#### [What you will do]
The answer must be the full listing, reproduced word for word.

#### [Given information]

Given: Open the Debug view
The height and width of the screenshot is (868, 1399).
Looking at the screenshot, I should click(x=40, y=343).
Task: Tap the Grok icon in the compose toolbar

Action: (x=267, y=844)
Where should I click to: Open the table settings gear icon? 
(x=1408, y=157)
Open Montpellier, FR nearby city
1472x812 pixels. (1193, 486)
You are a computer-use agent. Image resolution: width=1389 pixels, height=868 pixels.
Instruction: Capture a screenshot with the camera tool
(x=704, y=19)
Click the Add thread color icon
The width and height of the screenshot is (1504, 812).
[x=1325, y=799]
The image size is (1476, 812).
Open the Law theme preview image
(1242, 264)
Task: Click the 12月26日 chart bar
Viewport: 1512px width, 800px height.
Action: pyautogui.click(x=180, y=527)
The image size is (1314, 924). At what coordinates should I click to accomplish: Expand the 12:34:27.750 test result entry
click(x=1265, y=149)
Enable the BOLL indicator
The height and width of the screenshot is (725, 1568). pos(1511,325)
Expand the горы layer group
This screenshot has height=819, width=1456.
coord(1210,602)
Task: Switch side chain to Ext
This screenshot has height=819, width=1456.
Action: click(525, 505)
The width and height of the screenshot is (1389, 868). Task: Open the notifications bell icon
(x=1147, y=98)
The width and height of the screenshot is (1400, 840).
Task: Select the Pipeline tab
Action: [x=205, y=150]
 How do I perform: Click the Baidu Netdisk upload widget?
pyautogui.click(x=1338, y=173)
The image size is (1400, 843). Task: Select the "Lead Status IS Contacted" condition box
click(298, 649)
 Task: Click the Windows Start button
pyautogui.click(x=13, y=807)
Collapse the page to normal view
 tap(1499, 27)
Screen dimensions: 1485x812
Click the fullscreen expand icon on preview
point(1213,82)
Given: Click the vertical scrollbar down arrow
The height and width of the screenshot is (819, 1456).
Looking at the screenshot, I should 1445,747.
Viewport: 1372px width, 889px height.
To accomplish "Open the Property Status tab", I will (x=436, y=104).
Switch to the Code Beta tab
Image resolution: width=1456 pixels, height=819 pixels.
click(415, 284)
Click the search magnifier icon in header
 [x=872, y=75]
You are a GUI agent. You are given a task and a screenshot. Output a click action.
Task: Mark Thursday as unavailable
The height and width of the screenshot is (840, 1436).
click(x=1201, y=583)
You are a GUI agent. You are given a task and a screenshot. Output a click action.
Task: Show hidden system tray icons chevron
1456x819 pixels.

#### [Output]
Given: Open the Debug view
The height and width of the screenshot is (868, 1399).
Looking at the screenshot, I should click(x=40, y=343).
Task: Tap the Grok icon in the compose toolbar

Action: (x=267, y=844)
Where should I click to: Open the table settings gear icon? 
(x=1408, y=157)
Open Montpellier, FR nearby city
1472x812 pixels. (1193, 486)
You are a computer-use agent. Image resolution: width=1389 pixels, height=868 pixels.
Instruction: Capture a screenshot with the camera tool
(x=704, y=19)
Click the Add thread color icon
The width and height of the screenshot is (1504, 812).
[x=1325, y=799]
The image size is (1476, 812).
Open the Law theme preview image
(1242, 264)
Task: Click the 12月26日 chart bar
Viewport: 1512px width, 800px height.
Action: pyautogui.click(x=180, y=527)
The image size is (1314, 924). At what coordinates should I click to accomplish: Expand the 12:34:27.750 test result entry
click(x=1265, y=149)
Enable the BOLL indicator
The height and width of the screenshot is (725, 1568). pos(1511,325)
Expand the горы layer group
This screenshot has height=819, width=1456.
coord(1210,602)
Task: Switch side chain to Ext
This screenshot has height=819, width=1456.
Action: click(525, 505)
The width and height of the screenshot is (1389, 868). Task: Open the notifications bell icon
(x=1147, y=98)
The width and height of the screenshot is (1400, 840).
Task: Select the Pipeline tab
Action: [x=205, y=150]
 How do I perform: Click the Baidu Netdisk upload widget?
pyautogui.click(x=1338, y=173)
The image size is (1400, 843). Task: Select the "Lead Status IS Contacted" condition box
click(298, 649)
 Task: Click the Windows Start button
pyautogui.click(x=13, y=807)
Collapse the page to normal view
 tap(1499, 27)
Screen dimensions: 1485x812
Click the fullscreen expand icon on preview
point(1213,82)
Given: Click the vertical scrollbar down arrow
The height and width of the screenshot is (819, 1456).
Looking at the screenshot, I should 1445,747.
Viewport: 1372px width, 889px height.
To accomplish "Open the Property Status tab", I will (x=436, y=104).
Switch to the Code Beta tab
Image resolution: width=1456 pixels, height=819 pixels.
click(415, 284)
Click the search magnifier icon in header
 [x=872, y=75]
You are a GUI agent. You are given a task and a screenshot. Output a click action.
Task: Mark Thursday as unavailable
The height and width of the screenshot is (840, 1436).
click(x=1201, y=583)
You are a GUI agent. You are given a task and a screenshot. Output a click action.
Task: Show hidden system tray icons chevron
1456x819 pixels.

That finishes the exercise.